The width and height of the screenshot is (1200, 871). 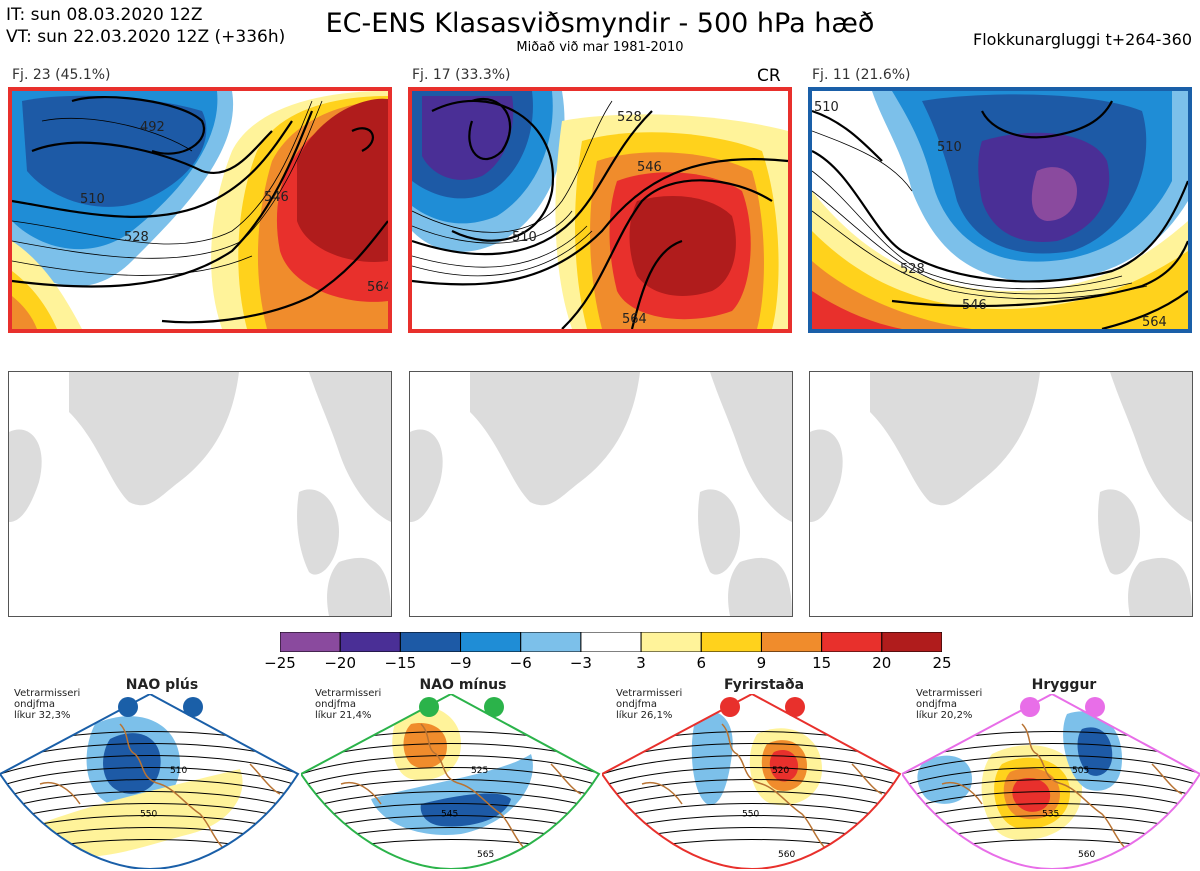 What do you see at coordinates (780, 771) in the screenshot?
I see `contour-label: 520` at bounding box center [780, 771].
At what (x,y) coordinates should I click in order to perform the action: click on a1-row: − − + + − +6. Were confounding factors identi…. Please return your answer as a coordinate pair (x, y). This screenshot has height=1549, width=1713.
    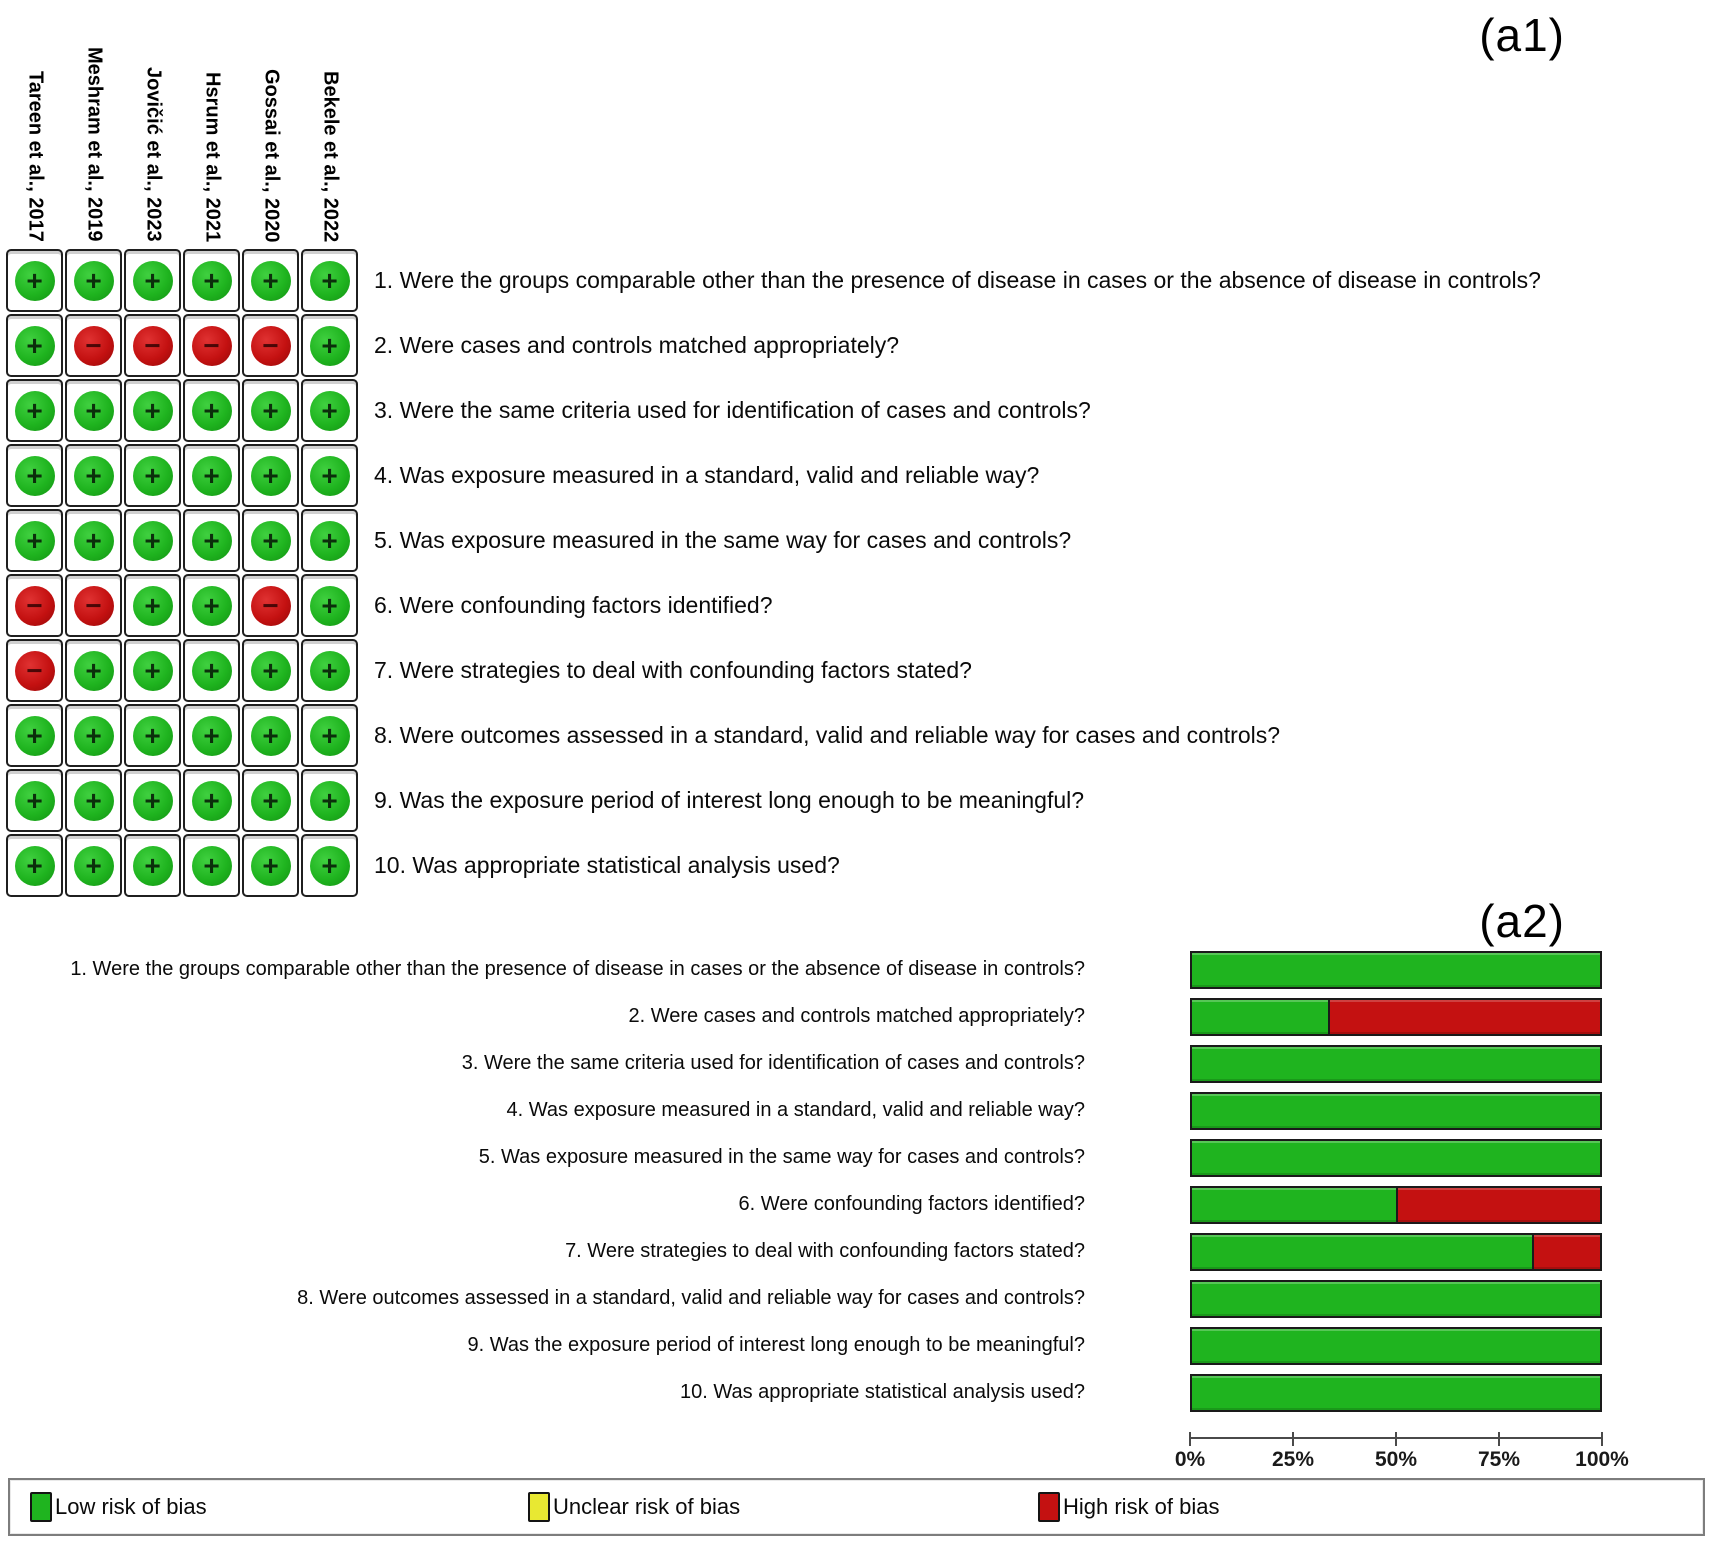
    Looking at the image, I should click on (774, 606).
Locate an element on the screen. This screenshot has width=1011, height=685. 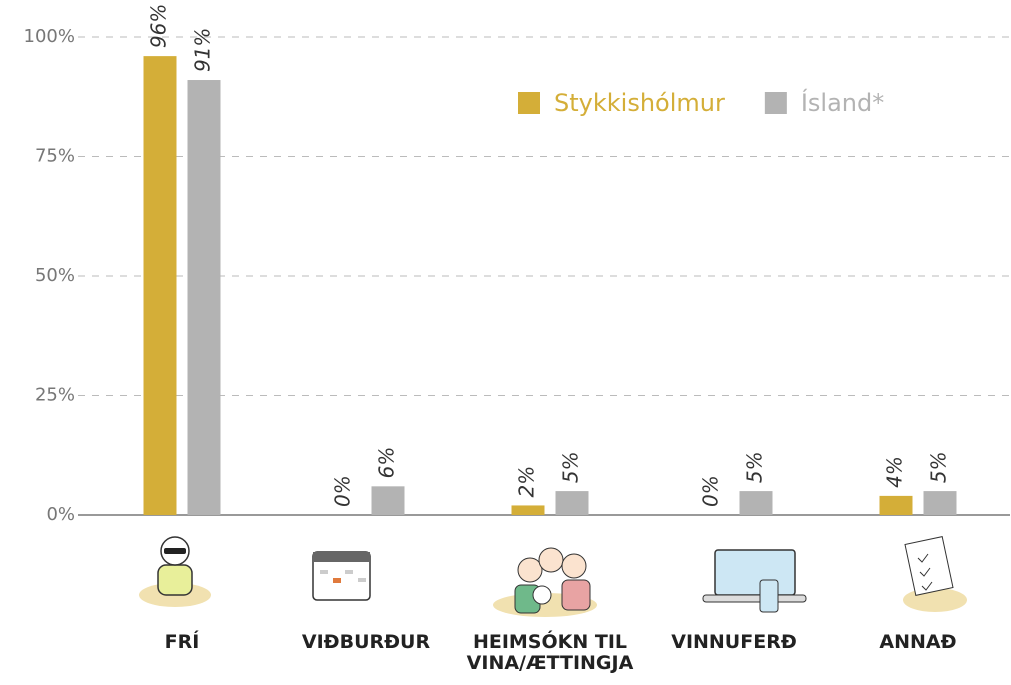
icon-annad is located at coordinates (935, 574).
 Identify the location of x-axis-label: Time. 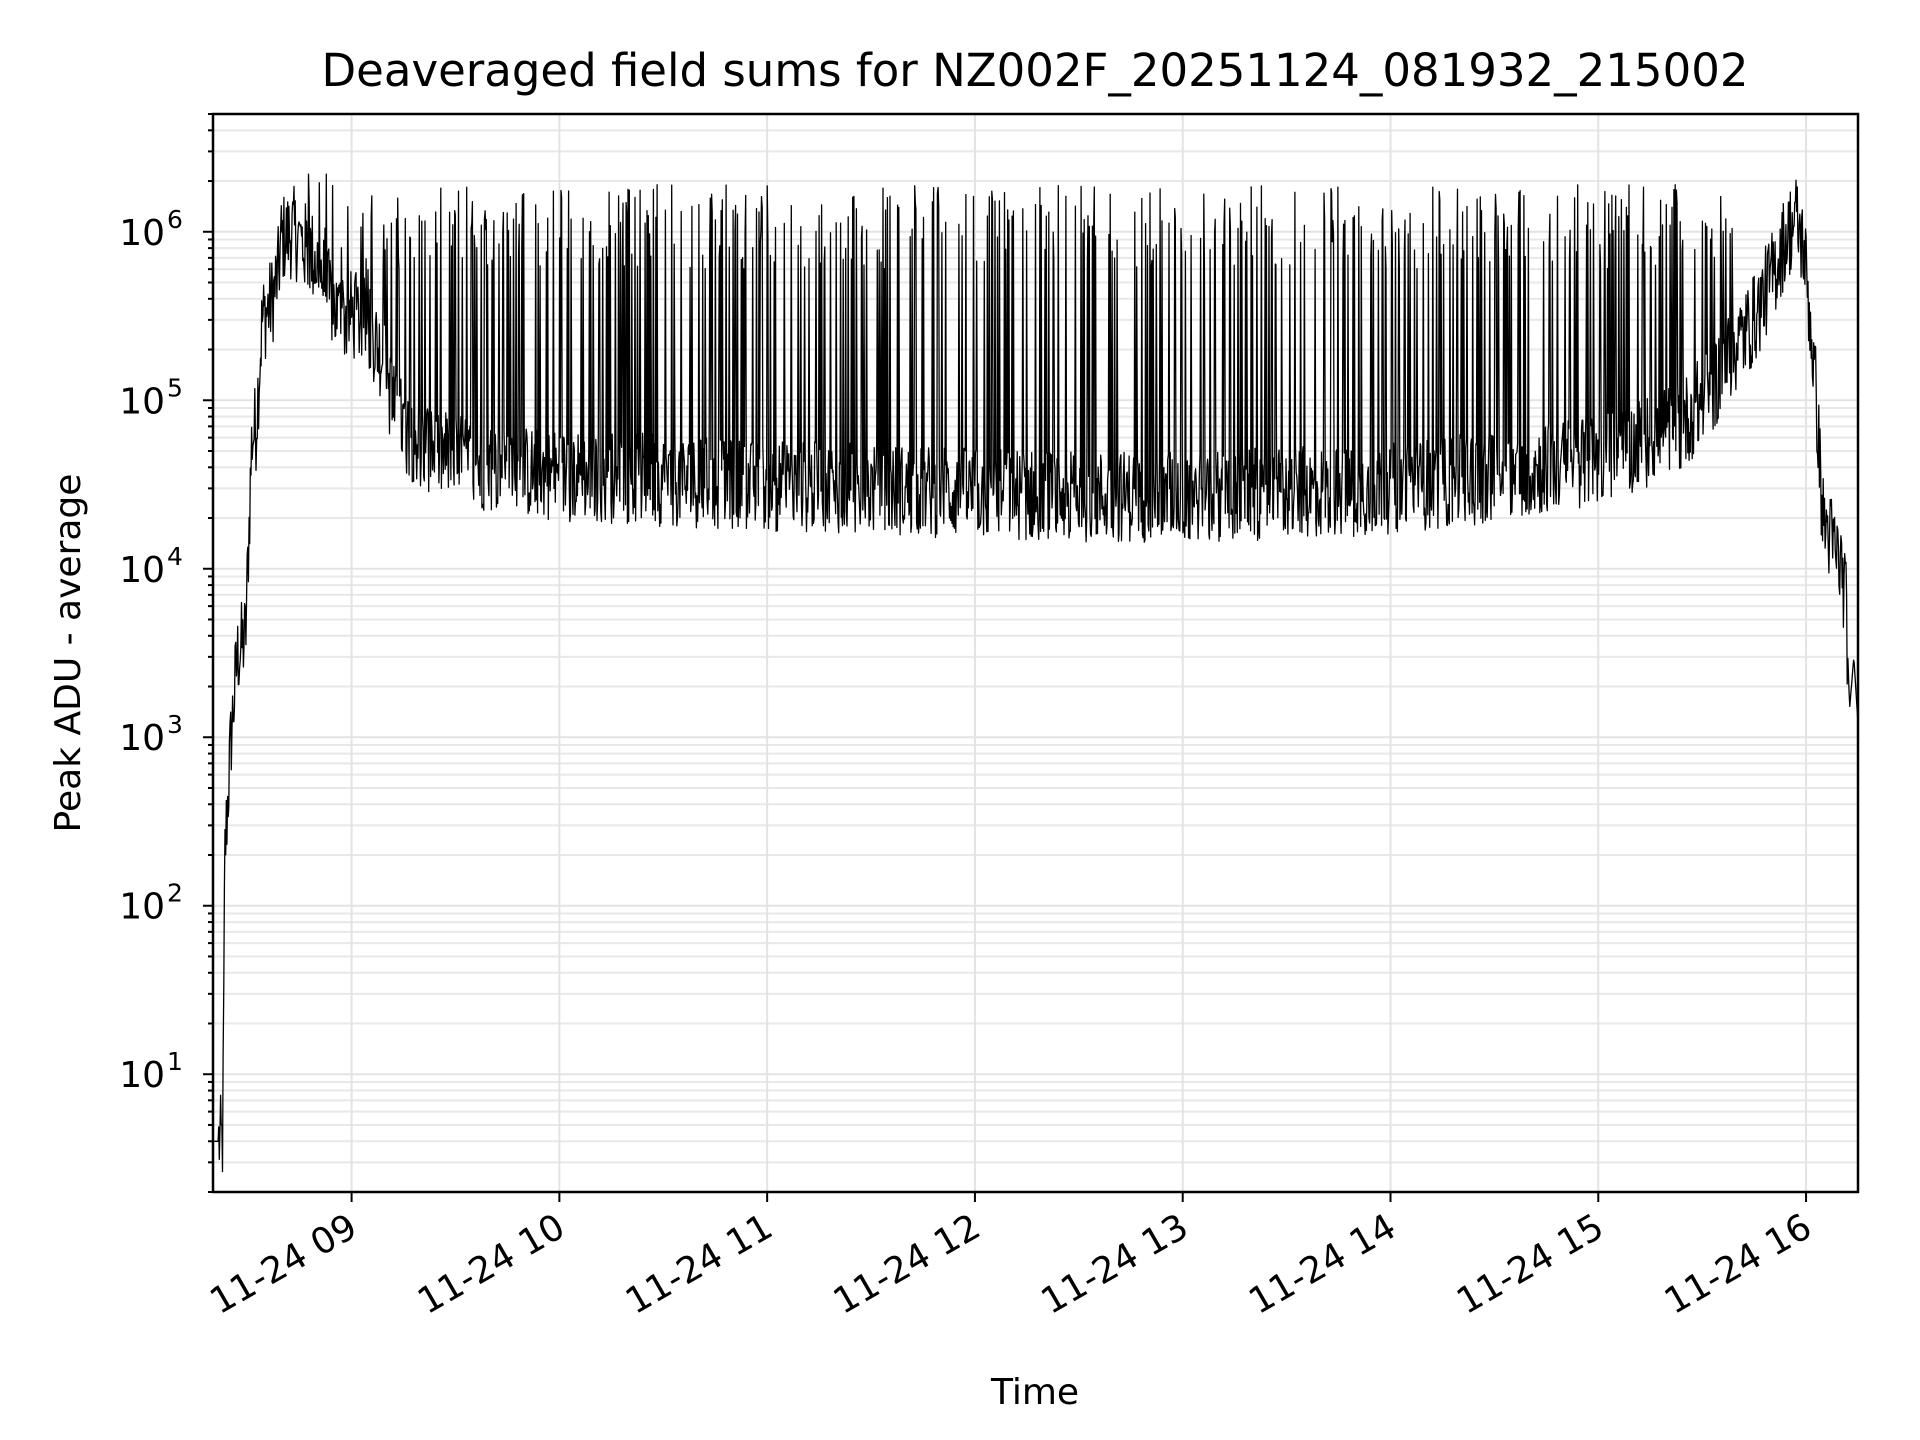
(1034, 1392).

============

Pick out every line of the data that contains the word "should" and copy those lines. Case counts.

* Answer section *
At what (x,y) coordinates should I click in order to perform the action: click on a1-row: − − + + − +6. Were confounding factors identi…. Please return your answer as a coordinate pair (x, y). This screenshot has height=1549, width=1713.
    Looking at the image, I should click on (774, 606).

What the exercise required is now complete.